» Instruction: Please repeat the stretch of material from the line containing "Click the 'desde 1,80 hasta 12,5 m' text" through the end, changing "Heatmaps" to "Heat Maps" and leaving everything else as it is.
*** Provided data
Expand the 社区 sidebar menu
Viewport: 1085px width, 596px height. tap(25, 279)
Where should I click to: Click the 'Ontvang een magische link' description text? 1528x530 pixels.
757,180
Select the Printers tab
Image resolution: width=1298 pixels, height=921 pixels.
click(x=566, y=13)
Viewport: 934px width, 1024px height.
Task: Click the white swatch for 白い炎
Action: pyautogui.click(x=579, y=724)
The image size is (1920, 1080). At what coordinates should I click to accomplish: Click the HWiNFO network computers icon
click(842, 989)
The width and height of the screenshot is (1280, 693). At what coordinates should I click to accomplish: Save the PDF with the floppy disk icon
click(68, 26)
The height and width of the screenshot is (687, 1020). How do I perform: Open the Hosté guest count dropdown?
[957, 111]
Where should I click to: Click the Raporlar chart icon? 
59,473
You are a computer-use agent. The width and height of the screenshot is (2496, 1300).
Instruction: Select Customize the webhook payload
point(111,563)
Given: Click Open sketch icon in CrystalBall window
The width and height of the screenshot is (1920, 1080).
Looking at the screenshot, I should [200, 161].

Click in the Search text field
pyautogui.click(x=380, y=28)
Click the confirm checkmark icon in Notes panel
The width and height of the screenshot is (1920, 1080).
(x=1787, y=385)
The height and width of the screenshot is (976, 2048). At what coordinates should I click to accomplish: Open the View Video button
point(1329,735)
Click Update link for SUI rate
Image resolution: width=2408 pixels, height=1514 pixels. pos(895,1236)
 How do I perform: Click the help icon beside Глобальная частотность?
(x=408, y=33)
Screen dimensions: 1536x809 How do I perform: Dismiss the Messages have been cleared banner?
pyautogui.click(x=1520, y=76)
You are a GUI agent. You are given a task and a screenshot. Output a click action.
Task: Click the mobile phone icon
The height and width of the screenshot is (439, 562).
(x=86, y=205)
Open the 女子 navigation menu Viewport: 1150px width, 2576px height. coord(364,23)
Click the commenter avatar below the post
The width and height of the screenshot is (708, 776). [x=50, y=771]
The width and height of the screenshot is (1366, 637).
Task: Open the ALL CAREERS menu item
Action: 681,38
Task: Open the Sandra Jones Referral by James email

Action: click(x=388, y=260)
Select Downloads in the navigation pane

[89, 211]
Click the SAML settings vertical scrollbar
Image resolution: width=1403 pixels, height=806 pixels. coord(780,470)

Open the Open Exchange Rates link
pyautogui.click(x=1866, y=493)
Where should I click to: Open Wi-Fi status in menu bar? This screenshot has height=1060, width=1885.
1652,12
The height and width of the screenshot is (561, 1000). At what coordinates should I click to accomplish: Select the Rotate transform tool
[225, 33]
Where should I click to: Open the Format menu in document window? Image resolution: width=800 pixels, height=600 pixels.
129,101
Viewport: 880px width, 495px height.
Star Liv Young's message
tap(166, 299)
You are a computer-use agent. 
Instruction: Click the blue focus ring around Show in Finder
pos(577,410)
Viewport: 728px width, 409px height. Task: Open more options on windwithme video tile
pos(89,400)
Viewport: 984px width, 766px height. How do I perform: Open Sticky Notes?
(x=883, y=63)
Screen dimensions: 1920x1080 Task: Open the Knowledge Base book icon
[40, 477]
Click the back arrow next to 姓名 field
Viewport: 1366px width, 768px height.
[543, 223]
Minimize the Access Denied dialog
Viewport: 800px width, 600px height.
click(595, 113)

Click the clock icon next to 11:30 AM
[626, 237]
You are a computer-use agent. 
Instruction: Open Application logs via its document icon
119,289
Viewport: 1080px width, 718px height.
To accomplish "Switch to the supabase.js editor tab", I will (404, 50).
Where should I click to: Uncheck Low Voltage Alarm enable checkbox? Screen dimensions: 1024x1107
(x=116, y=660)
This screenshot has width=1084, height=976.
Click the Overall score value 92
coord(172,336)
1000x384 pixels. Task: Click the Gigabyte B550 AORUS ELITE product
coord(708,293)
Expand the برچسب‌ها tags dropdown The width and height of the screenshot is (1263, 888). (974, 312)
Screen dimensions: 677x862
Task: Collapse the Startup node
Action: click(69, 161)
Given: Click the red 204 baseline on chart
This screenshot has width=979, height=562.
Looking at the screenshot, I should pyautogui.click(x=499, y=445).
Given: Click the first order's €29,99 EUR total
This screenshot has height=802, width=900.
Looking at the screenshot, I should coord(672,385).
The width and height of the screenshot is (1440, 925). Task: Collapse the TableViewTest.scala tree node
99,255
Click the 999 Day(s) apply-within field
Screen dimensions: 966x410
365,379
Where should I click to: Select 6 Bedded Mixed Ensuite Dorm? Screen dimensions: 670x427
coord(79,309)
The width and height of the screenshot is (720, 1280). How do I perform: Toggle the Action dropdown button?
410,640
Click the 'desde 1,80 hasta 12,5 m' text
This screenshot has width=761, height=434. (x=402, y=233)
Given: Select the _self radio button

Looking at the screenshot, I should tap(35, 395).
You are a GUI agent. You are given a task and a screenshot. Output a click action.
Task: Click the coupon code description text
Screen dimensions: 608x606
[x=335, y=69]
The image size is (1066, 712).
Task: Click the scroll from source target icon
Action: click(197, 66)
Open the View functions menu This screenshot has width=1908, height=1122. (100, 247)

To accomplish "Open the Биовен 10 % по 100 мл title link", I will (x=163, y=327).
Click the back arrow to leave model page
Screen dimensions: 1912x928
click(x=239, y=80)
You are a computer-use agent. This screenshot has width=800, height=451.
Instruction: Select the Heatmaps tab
******
» Right answer:
Click the 'desde 1,80 hasta 12,5 m' text
This screenshot has width=761, height=434. (x=402, y=233)
Given: Select the _self radio button

Looking at the screenshot, I should tap(35, 395).
You are a GUI agent. You are given a task and a screenshot. Output a click action.
Task: Click the coupon code description text
Screen dimensions: 608x606
[x=335, y=69]
The image size is (1066, 712).
Task: Click the scroll from source target icon
Action: click(197, 66)
Open the View functions menu This screenshot has width=1908, height=1122. (100, 247)

To accomplish "Open the Биовен 10 % по 100 мл title link", I will (x=163, y=327).
Click the back arrow to leave model page
Screen dimensions: 1912x928
click(x=239, y=80)
You are a computer-use agent. This screenshot has width=800, height=451.
Instruction: Select the Heat Maps tab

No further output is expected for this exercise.